There are many other heuristic search algorithms. A popular deterministic one is the Nelder-Mead simplex. Popular heuristic search algorithms that include some randomness include simulated annealing and particle swarm. Each of the three algorithms just mentioned are available in Optim.jl. These heuristic searches have the advantage that they only function values (as opposed to also requiring gradients or hessians, see below). Some heuristic algorithms, like simulated annealing, can be shown to converge to a global (instead of local) minimum under appropriate assumptions. Compared to algorithms that use more information, heuristic algorithms tend to require many more function evaluations.

Gradient descent

Gradient descent is an iterative algorithm to find a local minimum. As the name suggests, it consists of descending toward a minimum in the direction opposite the gradient. Each step, you start at some \(x\) and compute \(x_{new}\)

  1. Given current \(x\), compute \(x_{new} = x - \gamma Df_{x}\)
  2. Adjust \(\gamma\) depending on whether \(f(x_{new})<f(x)\)
  3. Repeat until \(\norm{Df_{x}}\), \(\norm{x-x_{new}}\), and/or \(\abs{f(x)-f(x_{new})}\) small.
using ForwardDiff
using LinearAlgebra
"""
     graddescent(f, x0; γ0=1.0, ftol = 1e-6,
                 xtol = 1e-4, gtol=1-6, maxiter = 1000, 
                 xrange=[-2., 3.],
                 yrange=[-2.,6.], animate=true)

   Find the minimum of function `f` by gradient descent
  
  Inputs:
  
  - `f` function to minimizie, must be compatible with ForwardDiff
  - `x0` starting value
  - `γ0` initial step size multiplier
  - `ftol` tolerance for function value
  - `xtol` tolerance for x
  - `gtol` tolerance for gradient. Convergence requires meeting all three tolerances.
  - `maxiter` maximum iterations
  - `xrange` x-axis range for animation
  - `yrange` y-axis range for animation
  - `animate` whether to create animation

  Output:

  - `(fmin, xmin, iter, info, anim)` tuple consisting of minimal function
    value, minimizer, number of iterations, convergence info, and animation

"""
function graddescent(f, x0; γ0=1.0, ftol = 1e-6,
                     xtol = 1e-4, gtol=1-6, maxiter = 1000, 
                     xrange=[-2., 3.],
                     yrange=[-2.,6.], animate=true)
  fold = f(x0)
  xold = x0
  xchange=Inf
  fchange=Inf
  γ = γ0
  iter = 0
  stuck=0
  improve = 0 # we increase γ if 5 steps in a row improve f(x)

→ GOAL
Can you pick up the gradient descent text above right after its last line and keep it going?

→ RECORDED DATA
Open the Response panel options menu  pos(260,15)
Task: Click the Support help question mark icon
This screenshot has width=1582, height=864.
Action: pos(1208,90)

→ RESPONSE TO THE TASK
  animate = animate && (length(x0)==2)

  if animate
    # make a contour plot of the function we're minimizing. This is for
    # illustrating; you wouldn't have this normally
    c = contour(range(xrange[1],xrange[2], length=100),
                range(yrange[1],yrange[2], length=100),
                (x,y) -> log(f([x,y])))
    anim = Animation()
  else
    anim = nothing
  end
  g = ForwardDiff.gradient(f,xold)
  
  while(iter < maxiter && ((xchange>xtol) || (fchange>ftol) || (stuck>0)
                           || norm(g)>gtol) )
    g = ForwardDiff.gradient(f,xold)
    x = xold - γ*g
    fnew = f(x)

    if animate
      scatter!(c, [xold[1]],[xold[2]], markercolor=:red, legend=false,
               xlims=xrange, ylims=yrange) 
      quiver!(c, [xold[1]],[xold[2]], quiver=([-γ*g[1]],[-γ*g[2]]), legend=false,
              xlims=xrange, ylims=yrange)
      frame(anim)
    end
    
    if (fnew>=fold)
      γ*=0.5
      improve = 0     
      stuck += 1
      if (stuck>=10)
        break
      end
    else
      stuck = 0
      improve += 1
      if (improve>5)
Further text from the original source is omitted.